2010: An international team of collaborators led by Marikki Laiho, M.D., Ph.D., the Willard and Lillian Hackerman Professor of Radiation Oncology, developed a technique to keep normal and cancerous tissue surgically removed from the prostate alive and functioning for up to a week. This research, which allows investigators to test anticancer drugs on live tissue, is helping experts better understand the biology of prostate cancer and speeding the development of personalized therapies.

doctor terezakis

2011: Pediatric radiation oncologist Stephanie Terezakis, M.D., led the first-ever in-depth, scientifically based safety analysis of radiation oncology and reported that a combination of several well-known safety procedures could greatly reduce patient-harming errors in the use of radiation to treat cancer. She and collaborators determined that a combination of approximately six common quality assurance (QA) measures would have prevented more than 90 percent of the potential incidents.

phuoc tran

2012: Physician-scientist Phuoc Tran, M.D., Ph.D., deciphered the relationship between a cancer growth-promoting gene called c-myc  and the ability of cholesterol-lowering drugs called statins to decrease the risk of advanced prostate cancer.  In laboratory studies, Dr. Tran showed that high-dose statins reduce c-myc activity.

doctor laiho

2013: Marikki Laiho, M.D., Ph.D., uncovered a potential way to stop cancer cells in their tracks. The research focuses on the RNA polymerase pathway, POL I, which is necessary for mutant cancer genes to communicate with cells.  In studies using human cancer cell lines, a new, never-described compound known as BMH-21 destroyed this critical communication pathway.  These early studies hold great promise because without this transcription machinery, cancer cells cannot recover or function.

2014: In an interdisciplinary research collaboration, Ted DeWeese, M.D., and colleagues revealed that testosterone, a hormone prostate cancer cells need to survive, can also form breaks in the DNA that would make cancer cells more vulnerable to treatment with radiation therapy. The researchers are studying whether short pulses of testosterone, enough to stimulate the breaks but not so much to stimulate the cancer, followed by radiation therapy may cause even more DNA breaks to overwhelm and kill prostate cancer cells.

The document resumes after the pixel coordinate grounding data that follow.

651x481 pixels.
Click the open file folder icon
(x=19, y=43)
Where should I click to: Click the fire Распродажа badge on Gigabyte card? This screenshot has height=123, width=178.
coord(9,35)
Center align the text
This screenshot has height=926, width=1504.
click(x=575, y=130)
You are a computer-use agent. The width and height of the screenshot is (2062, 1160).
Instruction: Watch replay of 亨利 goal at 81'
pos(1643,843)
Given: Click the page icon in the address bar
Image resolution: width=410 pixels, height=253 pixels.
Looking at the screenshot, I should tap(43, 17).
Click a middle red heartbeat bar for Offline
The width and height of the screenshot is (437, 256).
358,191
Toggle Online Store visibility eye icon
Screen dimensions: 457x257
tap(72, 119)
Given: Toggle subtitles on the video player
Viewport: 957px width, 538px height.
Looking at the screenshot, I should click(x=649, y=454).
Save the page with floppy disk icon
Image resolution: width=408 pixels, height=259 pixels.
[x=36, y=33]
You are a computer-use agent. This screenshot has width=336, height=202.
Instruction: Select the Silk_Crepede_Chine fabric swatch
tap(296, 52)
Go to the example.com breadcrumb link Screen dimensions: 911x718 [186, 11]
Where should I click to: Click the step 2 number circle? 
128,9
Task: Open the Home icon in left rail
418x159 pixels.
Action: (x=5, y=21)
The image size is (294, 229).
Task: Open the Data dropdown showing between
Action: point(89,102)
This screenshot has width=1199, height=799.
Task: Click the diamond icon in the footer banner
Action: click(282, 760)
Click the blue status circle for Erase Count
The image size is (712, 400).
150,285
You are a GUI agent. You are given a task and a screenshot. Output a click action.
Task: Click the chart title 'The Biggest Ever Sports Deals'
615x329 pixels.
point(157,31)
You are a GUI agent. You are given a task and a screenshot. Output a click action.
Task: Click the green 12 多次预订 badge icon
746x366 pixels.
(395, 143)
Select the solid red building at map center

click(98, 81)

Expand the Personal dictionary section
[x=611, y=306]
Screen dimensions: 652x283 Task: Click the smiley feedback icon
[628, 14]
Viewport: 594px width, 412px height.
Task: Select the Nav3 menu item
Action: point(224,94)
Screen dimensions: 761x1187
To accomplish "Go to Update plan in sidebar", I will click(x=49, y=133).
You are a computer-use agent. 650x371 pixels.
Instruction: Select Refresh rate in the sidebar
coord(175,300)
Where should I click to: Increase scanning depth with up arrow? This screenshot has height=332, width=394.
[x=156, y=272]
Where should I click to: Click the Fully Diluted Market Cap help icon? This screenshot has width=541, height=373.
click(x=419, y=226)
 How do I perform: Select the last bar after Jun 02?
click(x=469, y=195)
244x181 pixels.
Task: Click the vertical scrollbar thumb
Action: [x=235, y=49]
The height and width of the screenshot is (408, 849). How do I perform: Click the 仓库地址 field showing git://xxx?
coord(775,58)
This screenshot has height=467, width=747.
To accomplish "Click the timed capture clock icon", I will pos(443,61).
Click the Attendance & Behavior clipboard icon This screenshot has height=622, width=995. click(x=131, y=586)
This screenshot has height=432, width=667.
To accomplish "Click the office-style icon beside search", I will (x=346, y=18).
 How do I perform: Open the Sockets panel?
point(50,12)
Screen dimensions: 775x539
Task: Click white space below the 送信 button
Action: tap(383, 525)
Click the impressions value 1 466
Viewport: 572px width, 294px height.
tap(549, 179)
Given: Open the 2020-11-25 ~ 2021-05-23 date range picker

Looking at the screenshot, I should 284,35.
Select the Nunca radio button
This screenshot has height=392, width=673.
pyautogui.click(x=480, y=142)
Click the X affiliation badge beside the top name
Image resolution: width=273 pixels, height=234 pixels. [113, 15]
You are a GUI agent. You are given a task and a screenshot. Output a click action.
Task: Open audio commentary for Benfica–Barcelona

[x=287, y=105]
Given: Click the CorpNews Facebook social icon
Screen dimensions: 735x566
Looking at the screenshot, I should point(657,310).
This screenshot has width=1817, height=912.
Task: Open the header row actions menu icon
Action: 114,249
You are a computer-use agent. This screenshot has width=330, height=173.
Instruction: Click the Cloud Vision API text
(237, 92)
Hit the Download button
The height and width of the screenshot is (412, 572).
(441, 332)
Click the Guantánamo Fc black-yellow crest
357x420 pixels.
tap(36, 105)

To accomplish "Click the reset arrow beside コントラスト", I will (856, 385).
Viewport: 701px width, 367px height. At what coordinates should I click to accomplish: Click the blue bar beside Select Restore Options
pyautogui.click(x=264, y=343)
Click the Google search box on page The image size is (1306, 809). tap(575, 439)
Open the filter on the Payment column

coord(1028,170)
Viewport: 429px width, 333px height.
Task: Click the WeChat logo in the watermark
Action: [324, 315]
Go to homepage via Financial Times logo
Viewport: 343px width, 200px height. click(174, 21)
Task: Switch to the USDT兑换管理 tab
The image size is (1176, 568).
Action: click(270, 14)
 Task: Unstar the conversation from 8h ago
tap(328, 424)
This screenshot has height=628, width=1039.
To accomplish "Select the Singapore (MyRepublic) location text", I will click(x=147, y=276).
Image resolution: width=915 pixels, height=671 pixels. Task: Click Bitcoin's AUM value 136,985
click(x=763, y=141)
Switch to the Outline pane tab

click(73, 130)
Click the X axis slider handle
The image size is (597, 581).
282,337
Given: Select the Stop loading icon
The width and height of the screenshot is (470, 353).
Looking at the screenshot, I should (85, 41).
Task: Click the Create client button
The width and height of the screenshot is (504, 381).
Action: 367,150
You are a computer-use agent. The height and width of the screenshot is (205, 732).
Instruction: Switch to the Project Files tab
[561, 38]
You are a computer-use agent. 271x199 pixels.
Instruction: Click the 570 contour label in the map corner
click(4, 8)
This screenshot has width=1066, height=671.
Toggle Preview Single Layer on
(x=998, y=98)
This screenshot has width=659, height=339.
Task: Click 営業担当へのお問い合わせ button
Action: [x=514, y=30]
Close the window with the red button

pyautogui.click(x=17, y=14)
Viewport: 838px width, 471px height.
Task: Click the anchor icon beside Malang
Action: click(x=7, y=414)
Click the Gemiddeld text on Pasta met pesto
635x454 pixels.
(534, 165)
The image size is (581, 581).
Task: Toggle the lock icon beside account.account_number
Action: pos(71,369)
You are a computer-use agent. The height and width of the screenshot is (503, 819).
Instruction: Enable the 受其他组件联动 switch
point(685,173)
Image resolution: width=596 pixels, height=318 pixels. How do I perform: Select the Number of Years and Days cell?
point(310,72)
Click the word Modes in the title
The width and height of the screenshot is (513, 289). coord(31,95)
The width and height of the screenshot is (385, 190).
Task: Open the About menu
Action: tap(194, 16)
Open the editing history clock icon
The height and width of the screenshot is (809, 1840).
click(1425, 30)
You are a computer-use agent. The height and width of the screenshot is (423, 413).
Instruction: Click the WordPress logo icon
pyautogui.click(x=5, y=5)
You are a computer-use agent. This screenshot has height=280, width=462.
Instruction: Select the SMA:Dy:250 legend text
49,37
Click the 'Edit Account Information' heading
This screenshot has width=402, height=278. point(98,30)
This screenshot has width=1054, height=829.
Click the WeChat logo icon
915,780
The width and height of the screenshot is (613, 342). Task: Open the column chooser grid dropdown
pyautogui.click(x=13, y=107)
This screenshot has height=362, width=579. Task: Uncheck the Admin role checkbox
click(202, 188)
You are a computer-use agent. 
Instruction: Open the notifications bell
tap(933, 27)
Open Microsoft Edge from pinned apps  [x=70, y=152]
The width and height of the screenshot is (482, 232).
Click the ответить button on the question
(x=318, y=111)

2015: A unique collaboration between our department of Radiation Oncology at Sibley and Children’s National Pediatric Cancer Center resulted in the first dedicated pediatric radiation oncology program in the National Capital Region. It brings together pediatric medical and surgical oncology experts from Children’s National Health System and pediatric radiation oncology experts from the Kimmel Cancer Center to provide comprehensive pediatric cancer care, including clinical trials, to patients in the region.

2016: The Sidney Kimmel Cancer Center at Sibley Memorial Hospital opened in August adding medical oncology and surgical oncology to the already established and growing Radiation Oncology Program. The 36,000 square foot facility brings patients the most advanced radiation therapy technologies, latest techniques and innovative treatments—the same techniques and technologies used throughout the Johns Hopkins Kimmel Cancer Center.

doctor viswanathan

2017: Akila Viswanathan, M.D., M.P.H., executive vice chair, professor, and director of radiation oncology services for the National Capital Region campus and director of gynecological radiation oncology services for Johns Hopkins brought a pioneering new therapy to the Kimmel Cancer Center. Viswanathan, considered the preeminent expert in gynecologic radiation therapies, developed MRI-guided brachytherapy for cervical cancer and other gynecologic cancers.  Johns Hopkins has pledged to continue this one-of-a-kind therapy in her new position.